Capitalism in Crisis: Getting Ready for Change in the Age of Trump

Photo by Metro Centric | CC BY 2.0

Photo by Metro Centric | CC BY 2.0

The rise of Donald Trump raises opportunities and perils regarding the prospects for societal transformation and change. On the one hand, reactionary forces have been emboldened, on issues from health care reform and deregulation to militarism and taxes. But times of crisis also provide opportunities to build toward progressive change over the mid-to-long-term. With that in mind, it’s worth reflecting on prospects for progressive transformation in the future. Trump’s rise suggests that a profound crisis of capitalism is emerging, as Americans in mass reject the political and economic status quo.

In thinking about progressive visions for change, I keep returning to Robert McChesney and John Nichols’ important book People Get Ready: The Fight Against a Jobless Economy and a Citizenless Democracy. The book, while published shortly before Trump’s electoral victory, provides a useful guide to the political and economic problems Americans face, while offering a compass for how America needs to change to address these problems.
McChesney and Nichols are right to draw attention to the rise of the “digital revolution” as a defining development of the U.S. economy, which is being driven “by behemoth corporations that seek to maximize profits, [but] not employment.” This revolution is intensifying the “displacement of workers” via automation. While Trump gained attention in the press for “negotiating” with Carrier to keep half of its jobs in Indiana in exchange for a sweetheart tax abatement deal, the party was soon over after the company announced that it planned to downsize the remaining workers out of their jobs via automation. The Carrier fiasco demonstrates the complete bankruptcy of modern conservative thinking – personified in the cult of Trump – promising that the president will “Make America Great Again” if citizens simply suspend disbelief and submit to the president’s authority and superior “deal making” skills.51VftxDGXEL._SX329_BO1,204,203,200_

In reality, the rise of deindustrialization, deunionization, and automation produce stagnating to declining wages for American workers and families, growing inequality, and the hollowing out of the American working and middle classes. The culprit, McChesney and Nichols argue, is corporate capitalism itself, which is unrelenting in its endless quest for growing profits at the expense of working Americans.

People Get Ready marshals a large amount of data to identify structural problems with the modern U.S. economy that have emerged under our bi-partisan political system. These developments include:

Almost non-existent economic growth in the last decade.
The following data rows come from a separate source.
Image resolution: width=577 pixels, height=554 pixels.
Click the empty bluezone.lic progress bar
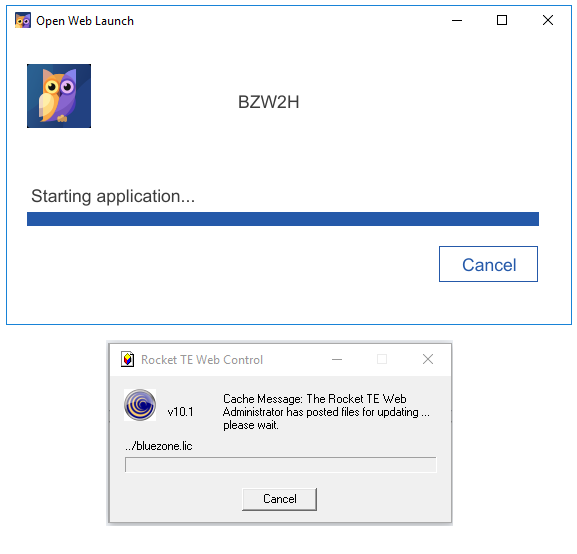point(281,465)
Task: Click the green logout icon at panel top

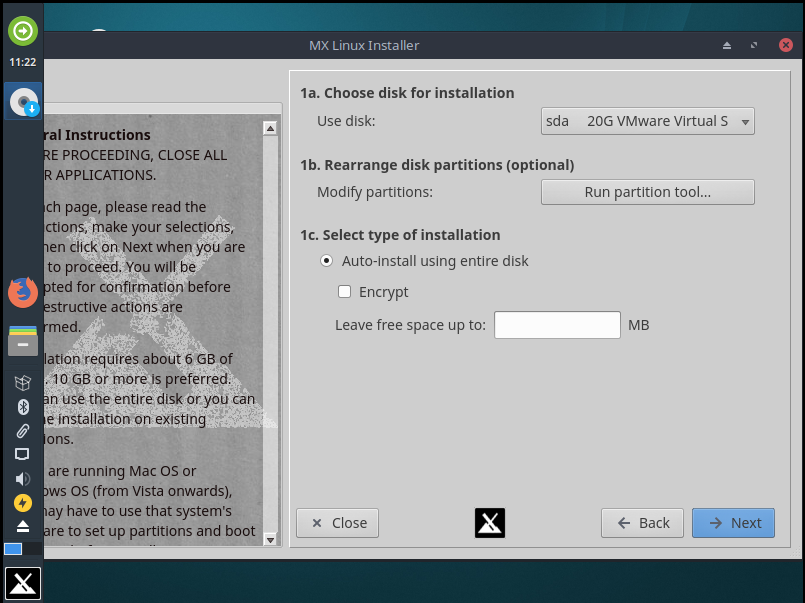Action: tap(22, 31)
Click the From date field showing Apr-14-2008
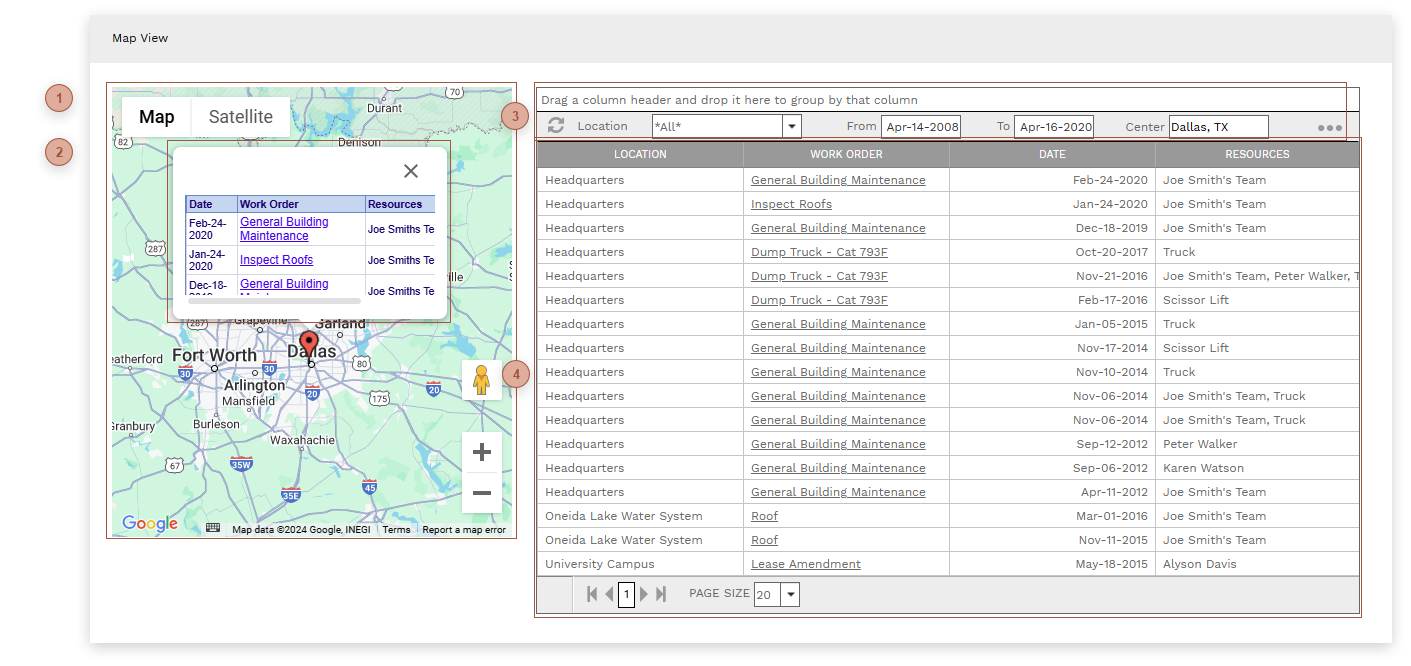Viewport: 1411px width, 666px height. pos(921,126)
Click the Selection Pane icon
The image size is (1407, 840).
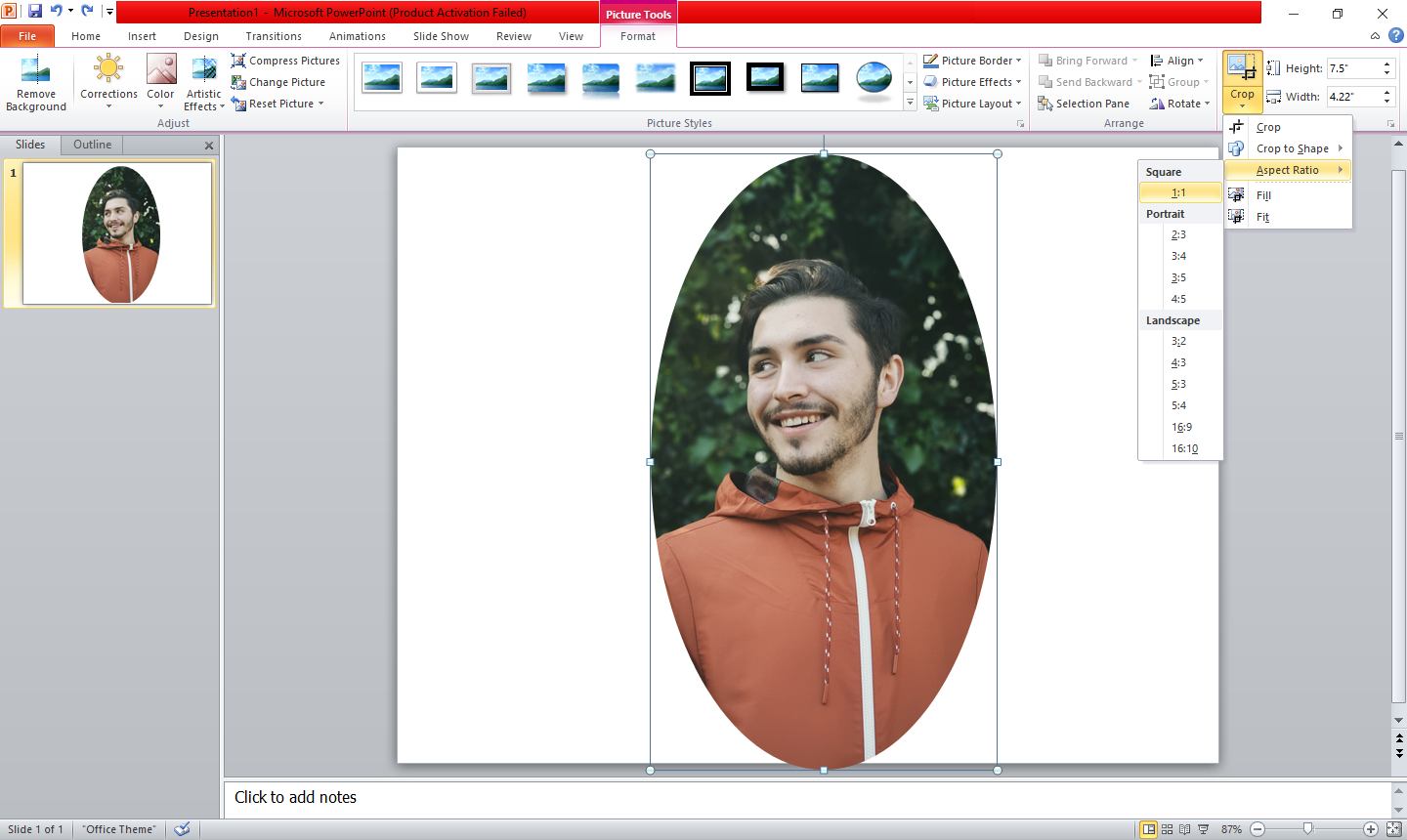(x=1045, y=104)
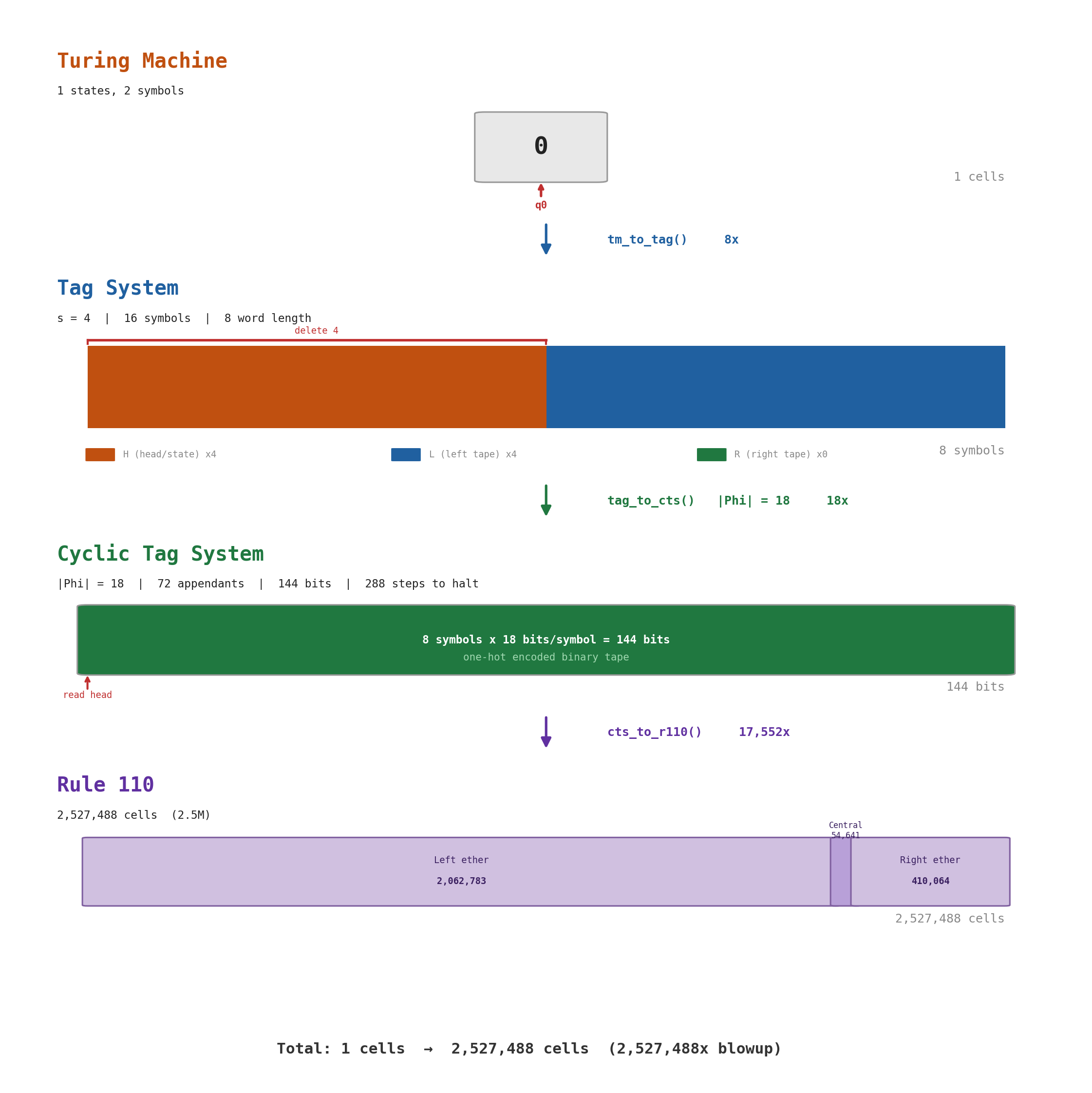This screenshot has width=1092, height=1093.
Task: Click the red read head arrow
Action: pos(87,683)
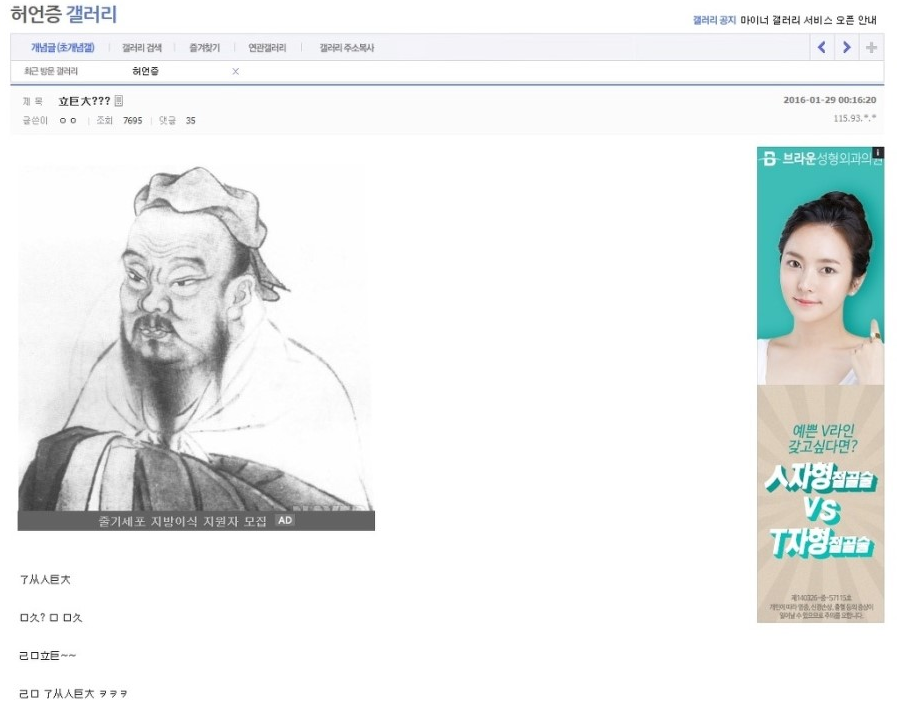The image size is (897, 724).
Task: Click the plus icon in the navigation bar
Action: click(871, 47)
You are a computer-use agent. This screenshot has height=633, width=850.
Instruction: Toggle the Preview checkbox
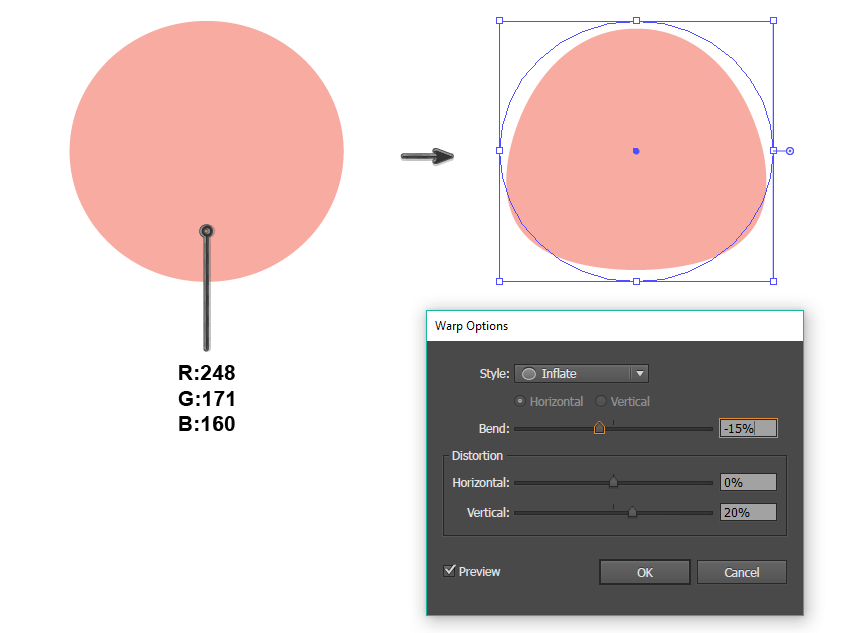449,571
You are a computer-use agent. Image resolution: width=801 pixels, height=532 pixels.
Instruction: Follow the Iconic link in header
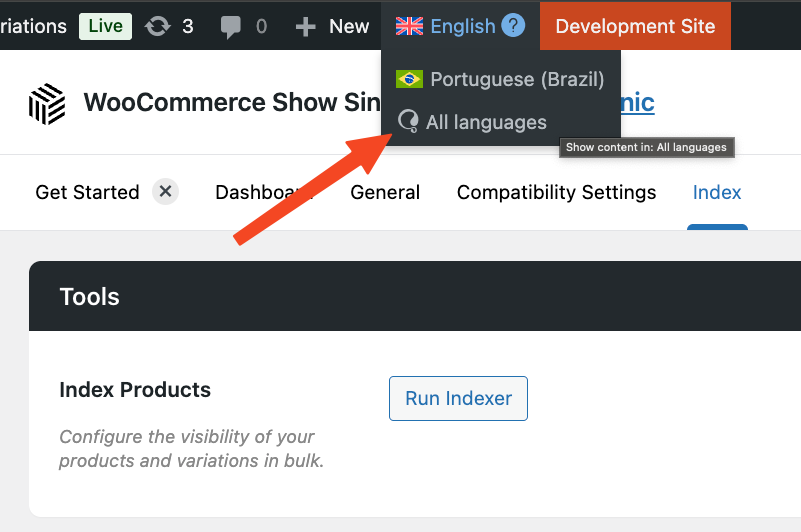tap(638, 102)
Job losses in recent years that were far more severe than in previous decades, accompanied by a far weaker turnaround in job growth than seen in previous economic cycles.

Job growth being overwhelmingly concentrated in low income positions and sectors, amidst declining growth in middle and higher income jobs.

A growing chasm between significant GDP growth and stagnating median household income.

A decline in the percentage of males participating in the labor force, from 87 percent of males in the early 1950s, to 70 percent by 2012.

Declining unionization, from a third of Americans in the 1950s, down to 10 percent by 2015.

A more than doubling of the number of people who are long-term unemployed (for 15 weeks or more) from the 1960s to the 2010s.

A 20 percent decline in income for 18-24 year olds without college degrees from the early 1980s through the mid-2010s.

Clearly, the problem with the modern economy is not merely the decline of jobs due to automation, but the rise of “free market” capitalism more generally, which treats workers as increasingly disposable in the fixation on growing corporate profits.

McChesney and Nichols’ warning about this dysfunctional economy is all the more compelling in light of recent research by Harvard and Princeton economists Lawrence Katz and Alan Krueger, who chronicle the rise of “alternative work arrangements” in modern America. These are largely low wage jobs, including short-term contract labor and independent contractors, part-time employment, temporary workers, and on-call employees, which represent “94 percent of the net employments growth in the U.S. economy from 2005 to 2015.”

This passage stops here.